Geertje, however, refused to accept this settlement, claiming that it would not cover her expenses if she became seriously ill or infirm. When Geertje came to sign the agreement with Rembrandt in the presence of a notary, she refused to sign to the agreement. She summoned Rembrandt before the Commissioners of Marital Affairs on a charge of breach of promise and took his gifts such as a diamond ring to a pawnbroker's to fund the case. The commissioners raised the annual sum to 200 guilders. The court particularly stated that Rembrandt had to pay a maintenance allowance, provided that Titus remained her only heir and she sold none of Rembrandt's possessions.

However, Geertje continued to demand money from Rembrandt, possibly to the point of blackmail. In the summer of 1650, Rembrandt participated in an effort to have Geertje sent to the "spinhuis" in Gouda, a women's house of correction, sometimes referred to as an insane asylum. Historian Patrick Hunt describes it as "virtual prison for destitute and diseased prostitutes as well as an asylum for the mentally unhinged. Geertje probably lived up to the latter requisite by ranting and raving 'most vehemently'". Historians have had differing views about the facts behind this dispute. It seems that her brother and nephew, along with a number of Geertje's neighbours, supported some of Rembrandt's claims against her. She was condemned to twelve years' confinement. In 1652 she petitioned for her release, but was refused. In 1655 she became ill. A friend of hers named Trijn Jacobs eventually managed to persuade the council to intervene on her behalf and Geertje was freed from prison, having been confined for five years.

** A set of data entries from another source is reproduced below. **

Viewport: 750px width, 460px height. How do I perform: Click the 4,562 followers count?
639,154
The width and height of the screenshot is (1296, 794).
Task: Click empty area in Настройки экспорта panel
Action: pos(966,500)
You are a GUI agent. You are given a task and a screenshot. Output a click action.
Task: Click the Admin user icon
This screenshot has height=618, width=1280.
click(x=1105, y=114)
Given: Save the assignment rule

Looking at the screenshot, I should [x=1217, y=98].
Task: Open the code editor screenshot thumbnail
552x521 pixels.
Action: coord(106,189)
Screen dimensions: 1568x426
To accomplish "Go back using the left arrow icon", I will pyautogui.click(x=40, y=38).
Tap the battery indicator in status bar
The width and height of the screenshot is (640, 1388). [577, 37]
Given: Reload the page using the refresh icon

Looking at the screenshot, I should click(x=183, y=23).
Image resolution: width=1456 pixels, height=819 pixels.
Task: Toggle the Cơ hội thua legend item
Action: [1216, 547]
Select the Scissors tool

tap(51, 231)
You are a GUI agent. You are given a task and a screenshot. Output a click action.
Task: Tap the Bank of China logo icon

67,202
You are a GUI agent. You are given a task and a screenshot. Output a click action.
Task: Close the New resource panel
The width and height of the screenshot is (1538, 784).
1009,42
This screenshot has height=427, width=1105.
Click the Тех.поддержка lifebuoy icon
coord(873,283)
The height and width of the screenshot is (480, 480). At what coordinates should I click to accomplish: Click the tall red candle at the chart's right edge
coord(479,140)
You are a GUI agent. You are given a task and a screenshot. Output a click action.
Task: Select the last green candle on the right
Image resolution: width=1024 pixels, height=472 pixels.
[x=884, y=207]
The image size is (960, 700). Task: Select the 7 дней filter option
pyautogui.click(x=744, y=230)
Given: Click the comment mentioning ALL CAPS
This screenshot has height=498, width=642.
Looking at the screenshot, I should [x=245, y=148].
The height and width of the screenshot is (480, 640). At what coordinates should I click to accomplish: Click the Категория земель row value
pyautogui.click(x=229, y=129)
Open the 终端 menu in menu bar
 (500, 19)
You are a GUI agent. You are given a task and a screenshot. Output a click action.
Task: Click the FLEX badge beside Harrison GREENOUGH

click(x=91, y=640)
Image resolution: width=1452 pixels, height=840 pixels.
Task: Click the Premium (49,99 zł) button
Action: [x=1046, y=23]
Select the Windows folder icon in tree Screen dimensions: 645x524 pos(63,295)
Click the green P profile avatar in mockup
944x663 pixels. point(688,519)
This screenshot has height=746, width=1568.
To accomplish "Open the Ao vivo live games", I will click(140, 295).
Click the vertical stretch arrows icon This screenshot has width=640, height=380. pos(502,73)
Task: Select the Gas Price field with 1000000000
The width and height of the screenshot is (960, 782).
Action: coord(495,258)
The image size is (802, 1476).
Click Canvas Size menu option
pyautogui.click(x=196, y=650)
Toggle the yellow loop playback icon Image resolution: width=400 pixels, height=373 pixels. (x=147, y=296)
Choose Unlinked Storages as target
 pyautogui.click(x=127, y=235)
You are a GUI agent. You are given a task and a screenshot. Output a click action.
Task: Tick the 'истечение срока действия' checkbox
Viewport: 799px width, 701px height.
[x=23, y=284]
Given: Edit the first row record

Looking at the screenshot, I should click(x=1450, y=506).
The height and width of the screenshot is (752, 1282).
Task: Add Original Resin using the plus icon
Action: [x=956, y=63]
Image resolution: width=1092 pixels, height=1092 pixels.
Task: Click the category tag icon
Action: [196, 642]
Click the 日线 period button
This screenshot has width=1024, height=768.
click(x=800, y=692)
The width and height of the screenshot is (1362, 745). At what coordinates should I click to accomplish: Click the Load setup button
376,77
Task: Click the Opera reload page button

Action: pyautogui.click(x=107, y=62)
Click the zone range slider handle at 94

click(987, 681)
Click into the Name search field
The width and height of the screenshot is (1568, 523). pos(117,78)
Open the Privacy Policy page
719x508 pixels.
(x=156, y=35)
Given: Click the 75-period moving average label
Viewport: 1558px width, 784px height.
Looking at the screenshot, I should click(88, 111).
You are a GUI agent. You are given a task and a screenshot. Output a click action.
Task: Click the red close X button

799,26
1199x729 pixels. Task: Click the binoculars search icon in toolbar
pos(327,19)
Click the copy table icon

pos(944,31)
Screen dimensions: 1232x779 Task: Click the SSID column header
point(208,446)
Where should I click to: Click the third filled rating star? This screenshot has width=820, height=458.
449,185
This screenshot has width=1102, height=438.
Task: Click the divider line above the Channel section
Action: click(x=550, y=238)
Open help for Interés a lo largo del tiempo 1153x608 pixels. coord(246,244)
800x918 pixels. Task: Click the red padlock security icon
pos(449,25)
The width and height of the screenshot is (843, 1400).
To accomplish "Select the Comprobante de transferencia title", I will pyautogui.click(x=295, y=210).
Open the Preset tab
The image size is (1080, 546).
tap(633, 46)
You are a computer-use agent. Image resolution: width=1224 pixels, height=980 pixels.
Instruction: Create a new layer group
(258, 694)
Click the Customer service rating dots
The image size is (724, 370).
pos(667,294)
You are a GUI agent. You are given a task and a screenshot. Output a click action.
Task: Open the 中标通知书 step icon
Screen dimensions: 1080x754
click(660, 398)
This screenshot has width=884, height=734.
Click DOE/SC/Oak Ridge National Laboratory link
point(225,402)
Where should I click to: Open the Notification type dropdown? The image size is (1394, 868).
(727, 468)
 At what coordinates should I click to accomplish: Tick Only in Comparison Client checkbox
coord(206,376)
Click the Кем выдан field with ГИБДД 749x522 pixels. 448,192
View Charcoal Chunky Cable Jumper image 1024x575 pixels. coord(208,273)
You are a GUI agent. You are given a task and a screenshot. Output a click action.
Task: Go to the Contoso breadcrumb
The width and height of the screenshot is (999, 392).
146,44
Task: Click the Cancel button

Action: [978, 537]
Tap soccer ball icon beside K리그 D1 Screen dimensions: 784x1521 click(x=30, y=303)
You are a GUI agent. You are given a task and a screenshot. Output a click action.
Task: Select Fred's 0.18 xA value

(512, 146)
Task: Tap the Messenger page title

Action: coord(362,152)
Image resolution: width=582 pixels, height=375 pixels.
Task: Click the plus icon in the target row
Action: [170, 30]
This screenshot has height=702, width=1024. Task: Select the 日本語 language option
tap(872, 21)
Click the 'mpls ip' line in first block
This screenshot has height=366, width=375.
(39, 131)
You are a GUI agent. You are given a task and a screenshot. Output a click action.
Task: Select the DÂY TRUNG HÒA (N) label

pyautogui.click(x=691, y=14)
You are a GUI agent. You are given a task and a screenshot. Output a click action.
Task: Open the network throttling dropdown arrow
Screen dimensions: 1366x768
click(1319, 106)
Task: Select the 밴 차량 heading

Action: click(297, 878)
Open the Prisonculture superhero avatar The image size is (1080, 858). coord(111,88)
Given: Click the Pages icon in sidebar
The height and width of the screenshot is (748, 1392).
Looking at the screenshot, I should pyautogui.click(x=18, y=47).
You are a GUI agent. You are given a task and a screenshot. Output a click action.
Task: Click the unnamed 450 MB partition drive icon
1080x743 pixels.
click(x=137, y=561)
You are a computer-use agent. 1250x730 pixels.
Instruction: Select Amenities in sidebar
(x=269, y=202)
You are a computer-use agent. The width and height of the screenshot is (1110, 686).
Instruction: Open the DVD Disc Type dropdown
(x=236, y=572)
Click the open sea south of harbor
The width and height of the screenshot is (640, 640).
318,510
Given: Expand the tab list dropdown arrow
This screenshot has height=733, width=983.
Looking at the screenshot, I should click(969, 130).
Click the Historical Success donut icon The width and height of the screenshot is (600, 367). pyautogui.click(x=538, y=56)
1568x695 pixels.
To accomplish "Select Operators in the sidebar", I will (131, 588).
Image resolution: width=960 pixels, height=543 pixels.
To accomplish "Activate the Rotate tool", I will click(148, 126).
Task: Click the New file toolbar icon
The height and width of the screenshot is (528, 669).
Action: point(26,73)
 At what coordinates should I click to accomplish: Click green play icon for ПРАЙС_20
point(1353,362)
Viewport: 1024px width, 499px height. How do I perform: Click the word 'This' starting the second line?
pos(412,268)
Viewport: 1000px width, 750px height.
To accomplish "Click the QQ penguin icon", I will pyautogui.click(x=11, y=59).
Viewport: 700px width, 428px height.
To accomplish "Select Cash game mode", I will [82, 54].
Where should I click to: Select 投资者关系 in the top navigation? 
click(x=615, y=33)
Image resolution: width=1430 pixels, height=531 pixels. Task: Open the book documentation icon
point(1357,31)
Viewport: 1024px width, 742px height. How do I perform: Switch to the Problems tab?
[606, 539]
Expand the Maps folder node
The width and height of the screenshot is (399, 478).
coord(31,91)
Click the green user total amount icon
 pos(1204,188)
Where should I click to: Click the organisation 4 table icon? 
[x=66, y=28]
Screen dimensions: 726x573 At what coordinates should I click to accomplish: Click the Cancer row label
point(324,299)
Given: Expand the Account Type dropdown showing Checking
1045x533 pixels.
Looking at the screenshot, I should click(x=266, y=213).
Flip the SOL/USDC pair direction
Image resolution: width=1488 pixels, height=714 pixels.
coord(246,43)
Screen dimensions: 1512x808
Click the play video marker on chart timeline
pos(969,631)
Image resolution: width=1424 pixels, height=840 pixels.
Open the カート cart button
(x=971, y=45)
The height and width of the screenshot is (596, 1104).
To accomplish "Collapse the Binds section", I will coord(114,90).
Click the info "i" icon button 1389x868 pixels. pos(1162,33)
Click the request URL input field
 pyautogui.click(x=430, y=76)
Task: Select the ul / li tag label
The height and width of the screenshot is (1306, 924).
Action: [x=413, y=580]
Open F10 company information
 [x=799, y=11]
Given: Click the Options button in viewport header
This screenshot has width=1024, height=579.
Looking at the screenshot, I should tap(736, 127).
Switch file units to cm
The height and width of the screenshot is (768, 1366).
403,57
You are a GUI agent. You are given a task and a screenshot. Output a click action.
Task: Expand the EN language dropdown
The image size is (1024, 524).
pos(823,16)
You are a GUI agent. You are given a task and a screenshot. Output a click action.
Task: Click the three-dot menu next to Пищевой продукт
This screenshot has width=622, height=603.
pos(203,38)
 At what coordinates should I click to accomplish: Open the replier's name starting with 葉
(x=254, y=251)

After her release she prepared a complaint against Rembrandt for wrongful imprisonment on grounds of slander and false testimonies. According to Christoph Driessen, “[t]he audacity and tenaciousness she showed to fight the highly respected and established Rembrandt command one’s admiration”. Rembrandt filed a counter-suit and secured an order that her brother Peter must not leave the Netherlands as he was required as a witness (he was intending to work as a carpenter on board a ship bound for India). On 8 August 1656 Geertje is listed as one of Rembrandt's seven major creditors. She probably died shortly after this.

Rembrandt's financial situation had deteriorated seriously during this period, and Geertje's new demands may have been the "final straw" that led to his filing for bankruptcy.

==Dramatic and literary portrayals==
In the 1936 film Rembrandt by Alexander Korda, she is depicted as a highly unpleasant, shrewish and conniving woman. She is portrayed by Gertrude Lawrence, making one of her very rare film appearances. She also appears in Peter Greenaway's 2007 film Nightwatching, played by Jodhi May. Again she is portrayed negatively, as a spy hired by conspirators to discredit Rembrandt. She also appears in the 1942 German film Rembrandt played by Elisabeth Flickenschildt.

In television she is depicted by Jenny Tanghe in the drama Hendrickje Stoffels (1963), by Caroline van Houten in Rembrandt (1999) and by Marieke Heebink in the Dutch 2011 series Rembrandt en ik.

In literature author Simone van der Vlugt sets out to rehabilitate Geertje's reputation offering a surprising perspective in her 2019 historical novel Schilderslief.

In 2025 a historical novel, "Rembrandt's Promise" by Barbara Leahy was published. It centres on the relationship between Rembrandt and Geertje Dircx.

==Sources==
- Schwartz, G. (1987) Rembrandt, zijn leven, zijn schilderijen. Een nieuwe biografie met alle beschikbare schilderijen in kleur afgebeeld, p. 240-1.
- Vis, D. (1965) Rembrandt en Geertje Dircx.
- Wijnman, H. F. (1968) EEN EPISODE UIT HET LEVEN VAN REMBRANDT: DE GESCHIEDENIS VAN GEERTJE DIRCKS, Jaarboek Amstelodamum, p. 106-19.